[Records from a data collection]

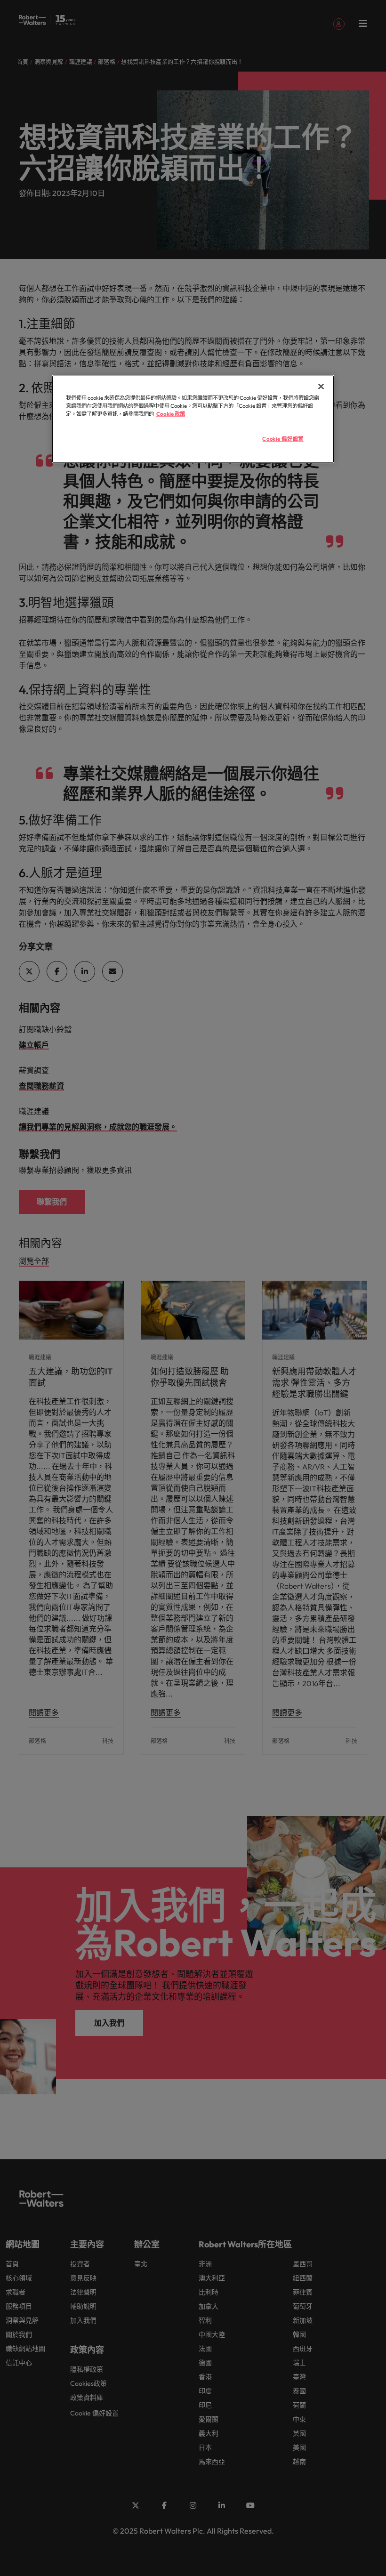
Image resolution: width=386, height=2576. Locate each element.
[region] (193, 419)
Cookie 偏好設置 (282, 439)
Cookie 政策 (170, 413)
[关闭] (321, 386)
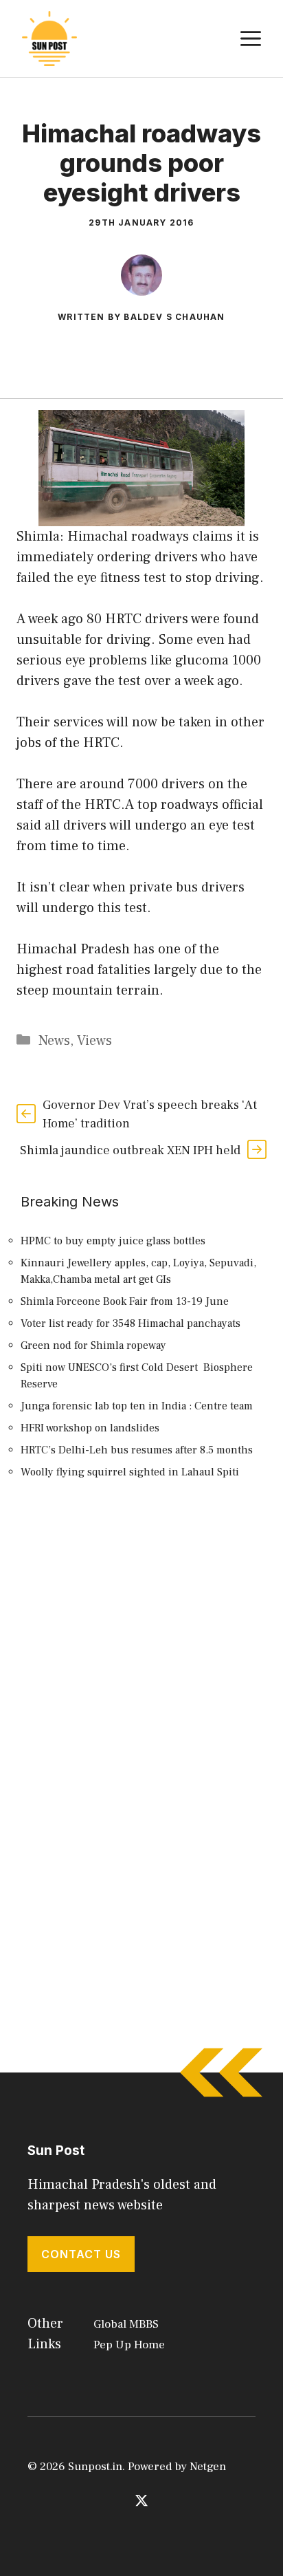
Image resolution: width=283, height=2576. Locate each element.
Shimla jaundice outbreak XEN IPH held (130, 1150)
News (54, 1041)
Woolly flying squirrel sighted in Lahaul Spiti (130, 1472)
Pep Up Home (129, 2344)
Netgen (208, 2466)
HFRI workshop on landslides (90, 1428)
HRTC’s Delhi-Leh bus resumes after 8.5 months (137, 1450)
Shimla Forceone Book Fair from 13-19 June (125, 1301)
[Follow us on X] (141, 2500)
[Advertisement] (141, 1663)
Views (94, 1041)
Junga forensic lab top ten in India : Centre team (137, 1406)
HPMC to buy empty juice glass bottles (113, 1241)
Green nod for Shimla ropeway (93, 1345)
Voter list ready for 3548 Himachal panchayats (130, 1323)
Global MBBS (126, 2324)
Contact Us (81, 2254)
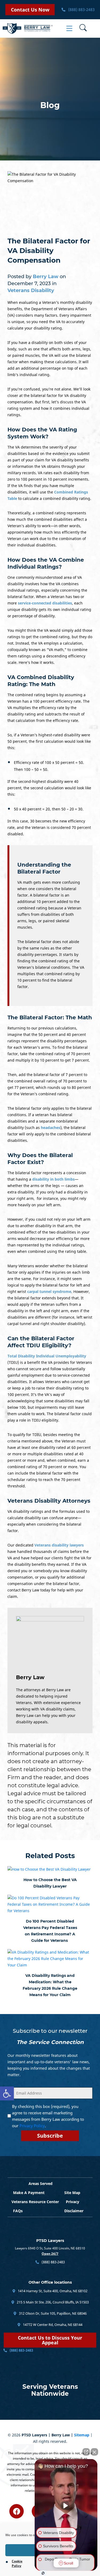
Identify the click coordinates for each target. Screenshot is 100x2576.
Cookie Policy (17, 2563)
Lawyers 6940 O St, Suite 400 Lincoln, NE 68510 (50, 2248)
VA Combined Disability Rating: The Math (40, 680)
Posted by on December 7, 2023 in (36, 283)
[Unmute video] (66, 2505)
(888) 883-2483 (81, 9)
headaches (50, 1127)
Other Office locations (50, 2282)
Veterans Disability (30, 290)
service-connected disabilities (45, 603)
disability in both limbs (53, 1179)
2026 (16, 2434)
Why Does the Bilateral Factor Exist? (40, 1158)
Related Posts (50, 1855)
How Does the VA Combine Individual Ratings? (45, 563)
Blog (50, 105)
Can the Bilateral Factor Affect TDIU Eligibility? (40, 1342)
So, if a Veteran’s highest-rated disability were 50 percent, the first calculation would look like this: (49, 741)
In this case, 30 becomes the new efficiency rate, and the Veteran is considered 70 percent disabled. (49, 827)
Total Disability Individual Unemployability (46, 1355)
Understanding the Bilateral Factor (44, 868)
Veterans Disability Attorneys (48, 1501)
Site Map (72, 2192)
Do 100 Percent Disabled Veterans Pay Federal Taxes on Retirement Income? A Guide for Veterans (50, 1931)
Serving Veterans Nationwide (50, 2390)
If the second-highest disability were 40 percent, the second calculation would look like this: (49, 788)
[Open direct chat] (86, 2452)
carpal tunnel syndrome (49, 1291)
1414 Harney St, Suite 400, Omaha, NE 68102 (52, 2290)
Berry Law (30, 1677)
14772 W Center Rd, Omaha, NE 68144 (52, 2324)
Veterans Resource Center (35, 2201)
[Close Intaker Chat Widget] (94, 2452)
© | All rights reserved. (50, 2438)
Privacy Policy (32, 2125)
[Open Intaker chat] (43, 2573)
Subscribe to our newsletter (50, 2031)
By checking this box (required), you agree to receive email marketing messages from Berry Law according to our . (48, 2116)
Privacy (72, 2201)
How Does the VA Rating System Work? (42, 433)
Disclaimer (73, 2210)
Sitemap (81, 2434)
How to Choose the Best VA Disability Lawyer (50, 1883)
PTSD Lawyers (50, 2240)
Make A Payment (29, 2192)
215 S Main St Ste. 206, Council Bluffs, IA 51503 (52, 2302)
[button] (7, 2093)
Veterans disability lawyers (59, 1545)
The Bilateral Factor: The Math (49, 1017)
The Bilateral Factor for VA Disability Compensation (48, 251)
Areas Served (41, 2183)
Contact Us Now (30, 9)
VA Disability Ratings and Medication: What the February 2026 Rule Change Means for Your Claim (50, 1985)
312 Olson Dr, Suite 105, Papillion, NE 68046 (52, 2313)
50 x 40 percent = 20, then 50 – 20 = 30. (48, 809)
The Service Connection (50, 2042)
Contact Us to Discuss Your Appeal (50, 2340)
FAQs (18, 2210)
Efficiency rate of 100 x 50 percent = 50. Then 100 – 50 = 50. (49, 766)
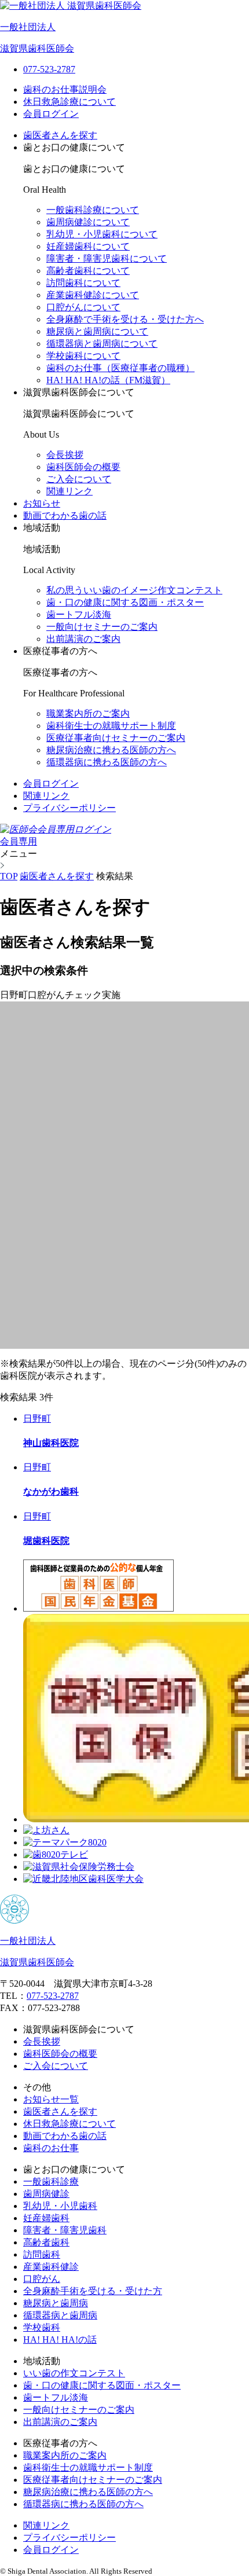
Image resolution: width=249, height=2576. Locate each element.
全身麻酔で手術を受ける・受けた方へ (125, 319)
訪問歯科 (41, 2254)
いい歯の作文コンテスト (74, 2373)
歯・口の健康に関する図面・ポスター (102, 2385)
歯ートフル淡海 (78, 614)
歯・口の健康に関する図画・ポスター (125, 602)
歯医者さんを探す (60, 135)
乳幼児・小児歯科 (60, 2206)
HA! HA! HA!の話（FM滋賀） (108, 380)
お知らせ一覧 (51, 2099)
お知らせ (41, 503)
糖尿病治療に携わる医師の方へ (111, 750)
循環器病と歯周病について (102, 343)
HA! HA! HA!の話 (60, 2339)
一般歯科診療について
* * *
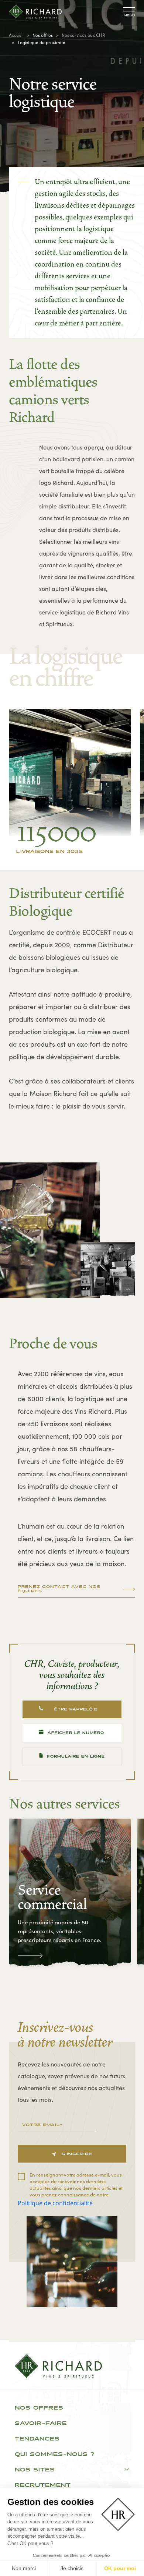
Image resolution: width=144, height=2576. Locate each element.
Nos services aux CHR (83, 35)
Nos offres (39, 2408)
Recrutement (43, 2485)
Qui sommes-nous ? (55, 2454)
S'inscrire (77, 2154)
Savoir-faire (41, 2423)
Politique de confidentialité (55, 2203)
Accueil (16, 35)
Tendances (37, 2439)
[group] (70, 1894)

Your assignment:
If a line in the entries holds the string "were", copy it.

Expected answer:
So, if a Veteran’s highest-rated disability were 50 percent, the first calculation would look like this: (49, 741)
If the second-highest disability were 40 percent, the second calculation would look like this: (49, 788)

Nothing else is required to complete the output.